1. Pac-Man. Early example of interactive flat landscape – a maze. At the time most popular games involved shooting (Asteroids and Space Invaders). The creator wanted to create a non-violent game for teenagers. A pizza pie missing a slice was the inspiration for the character. The creator got the concept of eating to gain power from Popeye cartoon.

2. Tetris. Two dimensional geometric spatial puzzle. Various four part shapes (Tetriminos) fall in random order down the vertical playing field, known as the Matrix. Player can move and rotate Tetrimino as it falls to complete horizontal line. Completed line disappears. As more lines are completed the speed of Tetriminos increases.

3. Vib-ribbon. Main character is a white line sketched rabbit which vibrates and moves to the player’s choice of music. The character advances on a string like road while encountering obstacles to jump over or roll under. Character is either elevated in form (prince/princess) or devolved (frog/worm) based on success/failure. Vibri sing a congratulatory song at each new level.

4. Passage. Unforgiving game in which player has but one life. Not every pursuit leads to a reward. Players may proceed solo or in tandem. Solo players earn less points than couples but are not slowed by the grief when partner is lost.

5. Canabalt. Run as fast as you can without being crushed or falling to your death. Pixelated figure runs across rooftops in a city, avoid crevasses between building and dangerous obstacles. Design features speed, position, and rhythm of obstacles to auditory experience.

6. Myst. Best selling personal computer game of the 1990s. ‘The Stranger’ travels through enchanted book to the isle of Myst. The sophisticated sense of space and movement, 3D animation, and highly advanced graphics was a breakthrough in interaction design.

7. Another World. A so-called platform game (think Mario Bros.). Lester is a human physicist displaced to alien planet by experiment gone awry. He can move forward, jump, or use laser pistol to shoot, generate force field or penetrate wall. Character communication is all non verbal. via gesture and action.

8. Portal. Puzzle platform game. Chell has a device that creates holes (portals) in walls and floors. The movement is unexpected like an M. C. Escher drawing.

9. flow. Player steers an evolving creature in water through various stages amid special organisms that, when eaten, move the creature to the next level. This game automatically adjusts to a player’s abilities. If the player catches on quickly the game becomes difficult, so boredom won’t set in, while the opposite occurs for a slow learner.

10. SimCity. Players think politically and strategically about how successful cities are run and societies are built. Sims are residents of the virtual city not controlled by the player only influenced by city planning.

11. The Sims. Simulates lives of people in suburban house. Player controls Sim and must respond to its physical needs, emotions, and desires. Different outcomes are possible based on player’s creativity.

12. Katamari Damacy. Player is an extraterrestrial prince sent to earth to gather balls of anything and everything that, when sufficiently big, become new stars that populate the cosmos. The action of rolling up clumps of debris increases to ordinary objects in the built environment into eventually a fantastical in a surreal way.

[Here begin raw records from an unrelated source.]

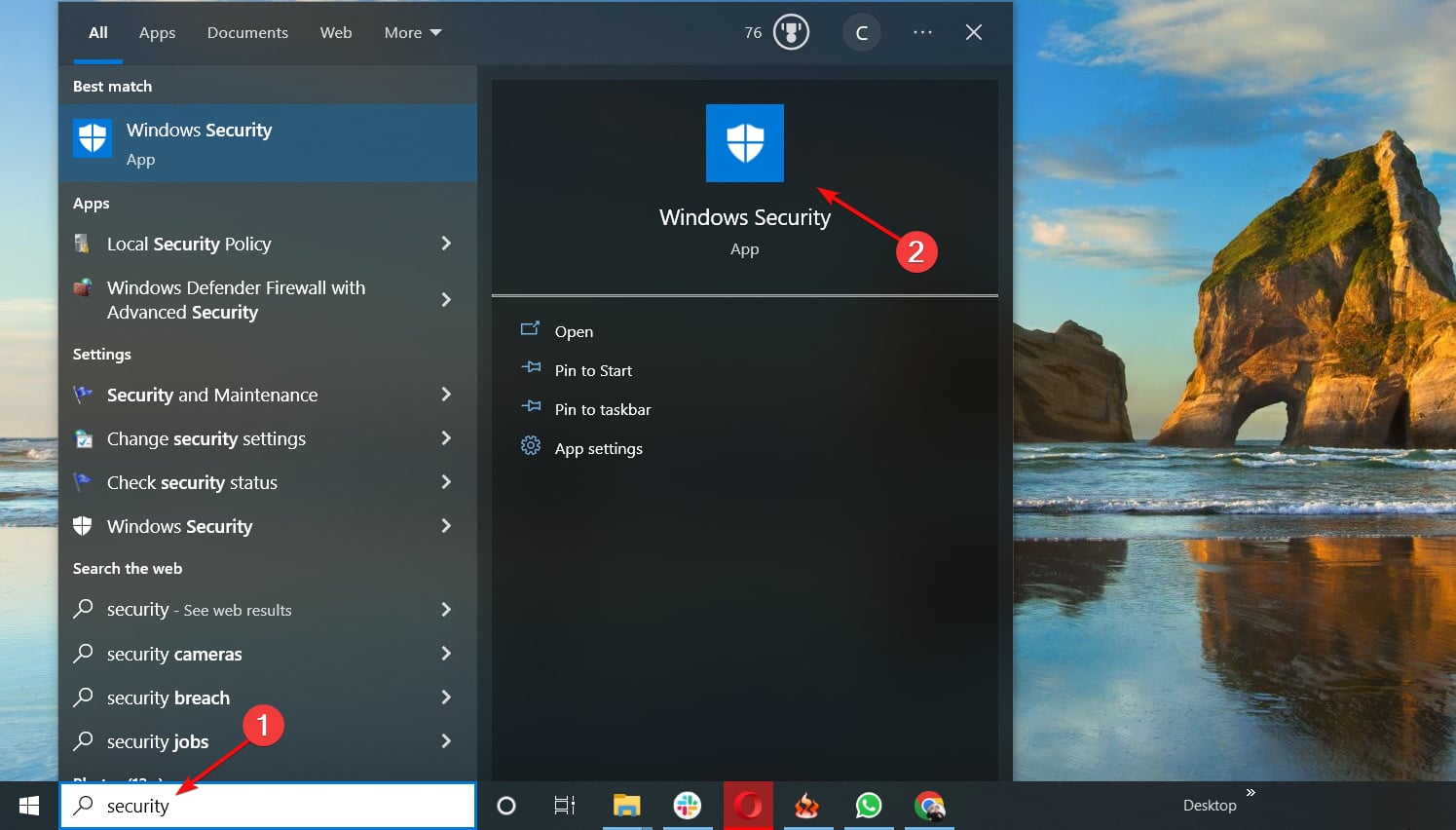1456x830 pixels.
Task: Open Task View from the taskbar
Action: coord(563,805)
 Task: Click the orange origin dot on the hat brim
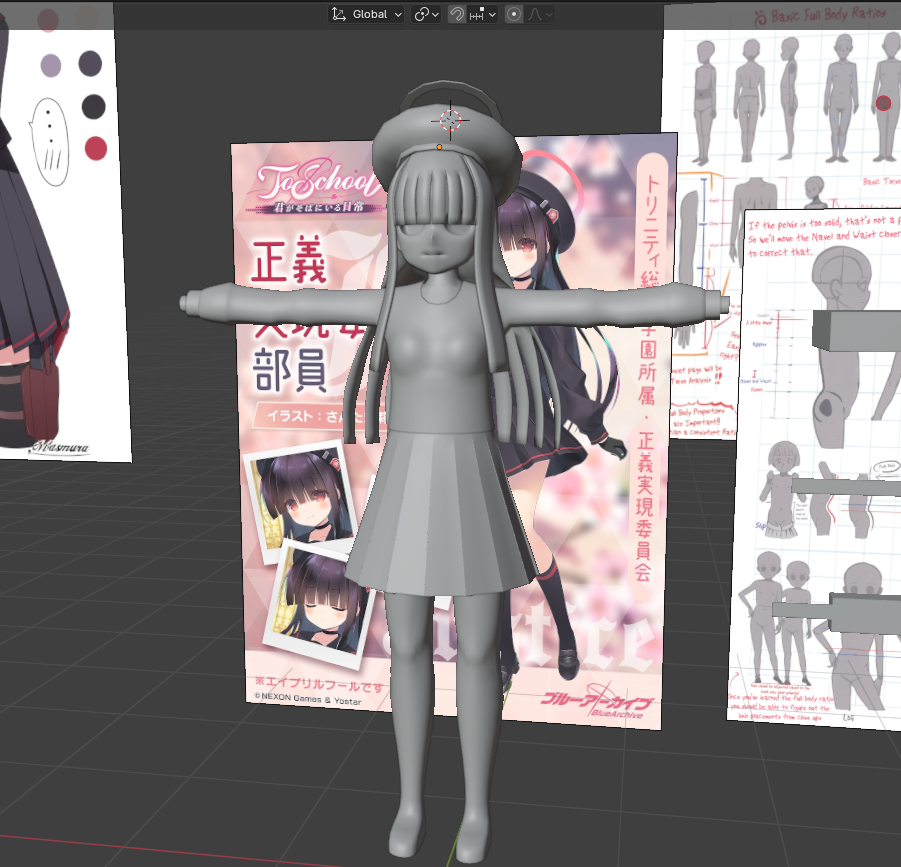click(x=439, y=147)
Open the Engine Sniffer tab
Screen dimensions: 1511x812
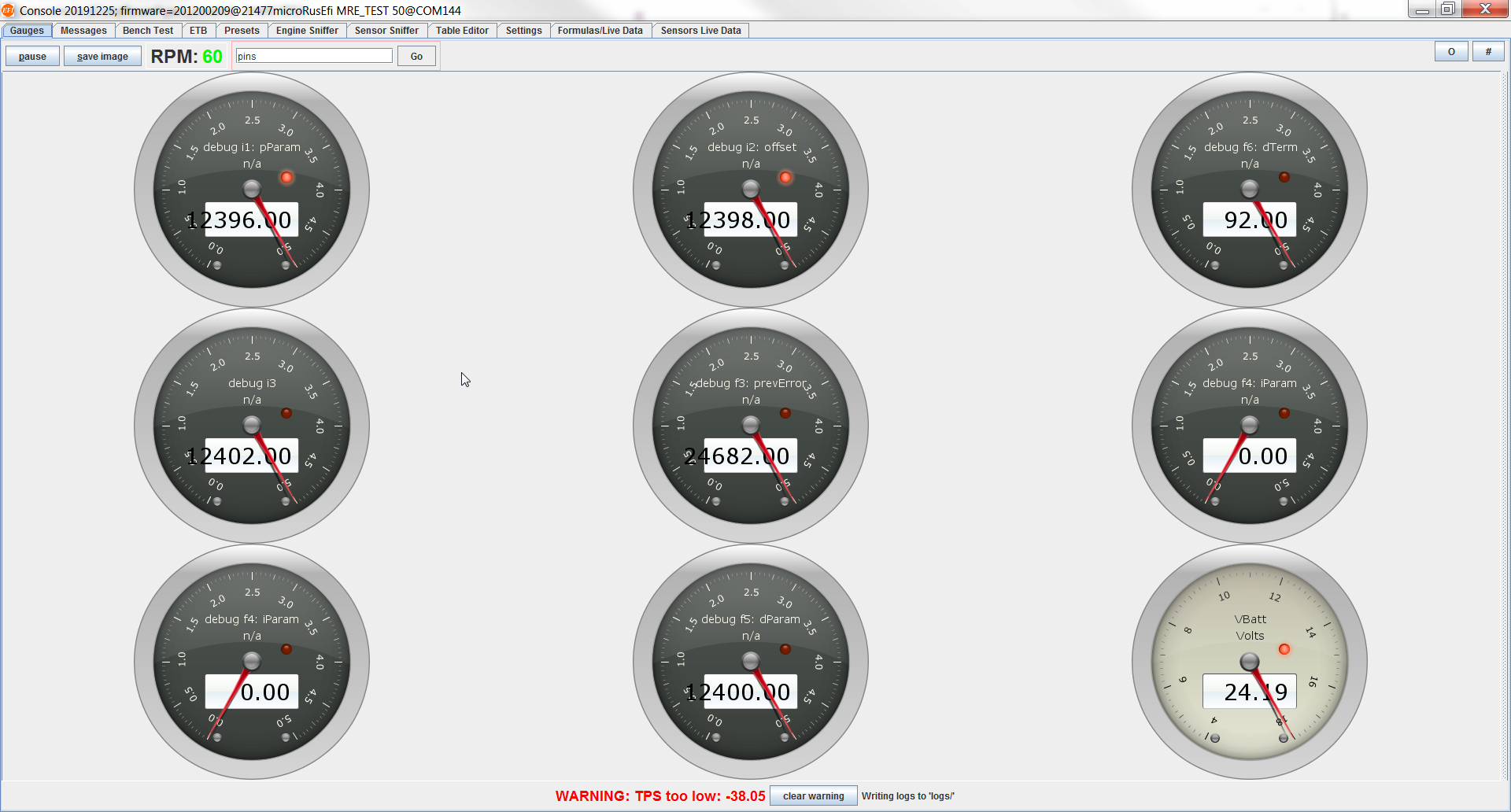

13. EVE Online. Massively multiplayer online game (MMOG). Half a million people around the globe play in the same online space. It is set twenty thousand years into the future. Humanity had exhausted earth’s resources and laid claim to the remainder of the Milky Way. Players adopt avatars, design and fly spaceships through ‘New Eden.’

One thing I now realize about the evolution of video games is how the virtual play environment has grown in complexity. This gradual complication of the game environment serves as a useful progression in actual games. For example one could imagine starting youngsters with simple maze games in PE and progressing to ones with obstacles, and further to using teams, etc.

I think there are plenty of concepts future PE teachers could mine from video/virtual gaming to increase student participation. Modified games help ensure students experience success. It is exciting to imagine the various possibilities and directions this could take.  What do you think?